● **TASK REQUIREMENTS**
1. In the essay on fusion power, over roughly what span of time will industrial civilization fade away?
2. Using the essay on fusion power, explain why it calls fusion a waste of time, money and resources for the here and now.

Our descendants, inheriting a half-dead biosphere, littered with radioactive waste, forever chemicals, used batteries and inundated metropolises in between empty deserts certainly won’t be even slightly amused. With every increase in energy consumption — as we have seen — comes an increase in ecocidal activities from mining, to manufacturing, from deforestation to desertification and ultimately wasting — and if you think that this time it will be different… Well, then I have a bridge to sell you. Corporations, armed with such a “clean and abundant” energy source, would certainly destroy what little is left of planet Earth in a matter of decades in search for resources, and ultimately, profit.
Folks, this is nonsense. We are demonstrably at the precipice of the long decline in oil and gas production, on an overheated planet with a slowly dying ecosystem. And our best hope is, that we can manage to hold up this truly suicidal rate of resource extraction for many decades more till our finest and brightest figure out fusion? Really? Only to realize that we will have run out of ignition fuel by then, and our magnificent unicorn will be nothing more than a multi-billion dollar heap of radioactive (2) scrap metal, unable to power itself, let alone the production of new reactors of its kind? Has someone, anyone, thought this through seriously? Who in their sane minds approved the budget for all this?!
Seriously, knowing the dire predicament we are in, we should be busy learning and re-learning how to produce food, clothing and housing on a planet transitioning into a radically different climate. We desperately need a plan how to scale back on technology use, in tandem with the natural decline in resource and energy availability. We should take a look at how people lived before our age, and see what technologies and scientific knowledge can be made useful in a severely depleted world both in terms of mineral resources/energy and life itself.
Fossil fuels and minerals will leave us sooner due to depletion, than we could leave them. Industrial civilization will fade away as a result in the course of the next hundred years or so, no matter what we do. However, presuming that we don’t nuke ourselves into oblivion as the story unfolds, we might learn something in the process… The decline of high-tech will also give a chance for Nature to recover and us to become wiser and much, much more, sustainable. Fusion, despite this major ‘success’, will remain a pie in the sky forever. It will always be 25 years from now, just as it was half a century ago… till people finally forget about it. Some hundred years into the future folks will not even be able to explain to their children what it was meant to do.
For the here and now though, fusion is a waste of time money and resources on a gargantuan scale. It detracts and prevents us from doing the many other things which could actually make perfect sense in our situation and could see us through the bottleneck ahead. Let’s focus on those then, and leave fusion powered technutopia where it belongs: for the pages of history books yet to be written.

● **EXTRACTED INFORMATION**
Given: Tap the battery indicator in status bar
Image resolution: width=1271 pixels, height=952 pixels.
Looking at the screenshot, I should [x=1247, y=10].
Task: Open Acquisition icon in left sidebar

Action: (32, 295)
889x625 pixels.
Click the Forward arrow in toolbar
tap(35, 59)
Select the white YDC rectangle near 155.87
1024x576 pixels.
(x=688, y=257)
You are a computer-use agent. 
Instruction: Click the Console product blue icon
--
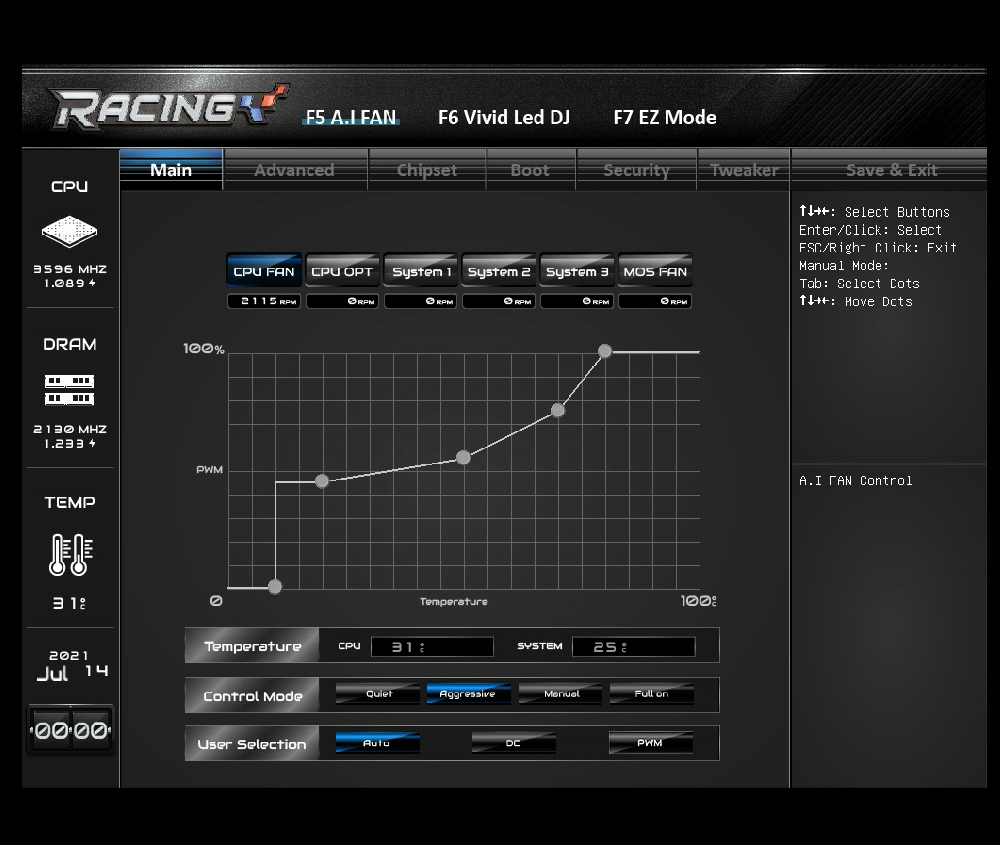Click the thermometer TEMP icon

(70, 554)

● **RESULTS FOR EACH TASK**
1. Over the next hundred years or so.

2. Fusion distracts us from the many other things that would actually make sense in our situation. It also keeps us from doing them, and those are the things that could see us through the bottleneck ahead.